Every API request requires authentication. Anuma supports two methods: API keys and user authentication with Privy. Both require an app on dashboard.anuma.ai .

API Key Authentication

Use API keys for server-side applications, backends, scripts, or when you as the developer pay for inference costs. This is the simplest way to get started.

Setup

  1. Create an app on dashboard.anuma.ai 
  2. Go to the Auth tab and add an API key
  3. Copy the secret — it’s only shown once

API keys use the anuma_live_ prefix (or anuma_test_ for test keys).

Usage

API keys are sent via the X-API-KEY header:

X-API-KEY: <your-api-key>

When to use

API keys are a good fit when your application runs on a server or in an environment where you control the credentials. You pay for all inference costs from your app’s balance. Typical use cases include backends, internal tools, and prototyping.

User Authentication with Privy

Use Privy  for client-side applications where each user authenticates with their own wallet. Privy supports embedded wallets, so users don’t need a browser extension.

Setup

  1. Create an app on dashboard.anuma.ai 
  2. Create a Privy app at privy.io 
  3. In the Privy dashboard, go to Configuration → App Settings → Basics.
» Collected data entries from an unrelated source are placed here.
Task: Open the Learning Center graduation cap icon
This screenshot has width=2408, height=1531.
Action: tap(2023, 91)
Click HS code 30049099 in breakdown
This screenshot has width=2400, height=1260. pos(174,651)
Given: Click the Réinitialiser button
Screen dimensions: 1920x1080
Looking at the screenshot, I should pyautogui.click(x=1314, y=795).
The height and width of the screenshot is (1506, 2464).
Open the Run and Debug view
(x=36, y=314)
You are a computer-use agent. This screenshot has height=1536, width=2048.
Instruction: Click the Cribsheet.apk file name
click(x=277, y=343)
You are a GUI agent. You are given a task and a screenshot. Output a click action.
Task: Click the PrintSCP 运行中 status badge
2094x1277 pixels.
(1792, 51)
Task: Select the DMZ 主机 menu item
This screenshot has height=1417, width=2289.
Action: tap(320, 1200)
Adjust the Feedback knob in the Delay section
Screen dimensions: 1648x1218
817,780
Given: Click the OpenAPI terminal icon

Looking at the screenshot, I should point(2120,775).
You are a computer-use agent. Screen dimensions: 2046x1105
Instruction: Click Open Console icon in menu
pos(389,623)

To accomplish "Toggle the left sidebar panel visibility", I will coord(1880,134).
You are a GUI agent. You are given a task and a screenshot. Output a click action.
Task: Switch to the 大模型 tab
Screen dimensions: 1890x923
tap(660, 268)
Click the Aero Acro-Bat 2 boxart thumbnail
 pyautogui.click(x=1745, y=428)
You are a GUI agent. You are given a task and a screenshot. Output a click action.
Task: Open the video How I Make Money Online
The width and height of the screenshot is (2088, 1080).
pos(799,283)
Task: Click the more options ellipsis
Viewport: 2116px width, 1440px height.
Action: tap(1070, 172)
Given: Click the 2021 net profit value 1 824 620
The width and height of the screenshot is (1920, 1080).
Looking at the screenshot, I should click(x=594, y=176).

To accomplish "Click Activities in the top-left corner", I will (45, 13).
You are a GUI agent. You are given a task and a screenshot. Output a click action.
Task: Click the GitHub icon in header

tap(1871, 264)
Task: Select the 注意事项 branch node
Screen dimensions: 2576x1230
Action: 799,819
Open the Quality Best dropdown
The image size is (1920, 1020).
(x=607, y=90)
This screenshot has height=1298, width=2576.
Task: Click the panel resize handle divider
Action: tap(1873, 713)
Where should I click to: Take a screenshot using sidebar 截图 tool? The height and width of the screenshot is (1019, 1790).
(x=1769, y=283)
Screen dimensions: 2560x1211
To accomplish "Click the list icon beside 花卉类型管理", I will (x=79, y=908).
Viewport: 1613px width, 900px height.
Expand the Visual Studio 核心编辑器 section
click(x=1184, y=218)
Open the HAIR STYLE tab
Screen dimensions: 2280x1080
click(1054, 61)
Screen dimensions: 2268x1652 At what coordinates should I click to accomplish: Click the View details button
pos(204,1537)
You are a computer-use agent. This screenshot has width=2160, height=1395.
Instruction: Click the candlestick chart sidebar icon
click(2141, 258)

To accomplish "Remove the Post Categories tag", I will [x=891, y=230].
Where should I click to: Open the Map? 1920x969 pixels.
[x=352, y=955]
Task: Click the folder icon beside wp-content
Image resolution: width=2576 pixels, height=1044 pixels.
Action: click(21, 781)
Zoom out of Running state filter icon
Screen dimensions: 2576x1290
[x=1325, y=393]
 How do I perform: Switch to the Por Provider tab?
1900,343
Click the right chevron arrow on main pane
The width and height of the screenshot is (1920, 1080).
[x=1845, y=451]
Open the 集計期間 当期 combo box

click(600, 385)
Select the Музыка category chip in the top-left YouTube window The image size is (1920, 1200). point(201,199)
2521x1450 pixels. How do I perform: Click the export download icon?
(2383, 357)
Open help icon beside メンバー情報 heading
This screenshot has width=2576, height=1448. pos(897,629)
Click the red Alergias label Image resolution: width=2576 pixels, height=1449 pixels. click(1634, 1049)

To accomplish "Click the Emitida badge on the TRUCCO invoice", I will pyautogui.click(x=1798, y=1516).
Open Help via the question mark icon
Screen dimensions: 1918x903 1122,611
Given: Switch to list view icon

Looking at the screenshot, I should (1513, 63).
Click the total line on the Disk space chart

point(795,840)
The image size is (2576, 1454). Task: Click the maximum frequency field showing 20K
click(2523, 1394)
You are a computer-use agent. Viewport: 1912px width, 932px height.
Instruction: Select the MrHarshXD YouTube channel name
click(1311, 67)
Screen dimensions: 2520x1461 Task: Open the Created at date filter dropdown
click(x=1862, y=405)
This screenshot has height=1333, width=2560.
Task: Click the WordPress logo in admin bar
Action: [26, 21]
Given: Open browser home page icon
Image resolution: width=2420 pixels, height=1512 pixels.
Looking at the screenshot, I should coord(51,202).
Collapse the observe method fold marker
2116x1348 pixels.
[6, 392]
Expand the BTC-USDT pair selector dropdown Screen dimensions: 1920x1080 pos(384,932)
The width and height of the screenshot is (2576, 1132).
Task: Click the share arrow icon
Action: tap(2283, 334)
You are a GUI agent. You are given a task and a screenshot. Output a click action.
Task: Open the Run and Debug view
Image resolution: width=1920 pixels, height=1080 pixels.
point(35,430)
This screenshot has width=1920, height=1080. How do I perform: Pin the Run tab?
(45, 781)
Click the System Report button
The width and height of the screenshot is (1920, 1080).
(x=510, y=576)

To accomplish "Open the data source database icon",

Copy your App ID and click “Verify with key instead” to get the verification key.
  4. In the Privy dashboard, go to Authentication → Advanced and enable “Return user data in an identity token”.
  5. In the Anuma dashboard, go to your app’s Auth tab, add Privy as an auth method, and paste the App ID and verification key.

Usage

Privy tokens are sent via the Authorization: Bearer header. Use the useIdentityToken hook from Privy to get the token:

import { useIdentityToken } from "@privy-io/react-auth"; function Chat() { const { identityToken } = useIdentityToken(); const { sendMessage } = useChat({ getToken: async () => identityToken, }); }

See the Next.js Example for a complete Privy implementation.

When to use

Privy is a good fit for user-facing applications where each user has their own identity and wallet. This works well for consumer apps, community tools, and any product where users need individual accounts.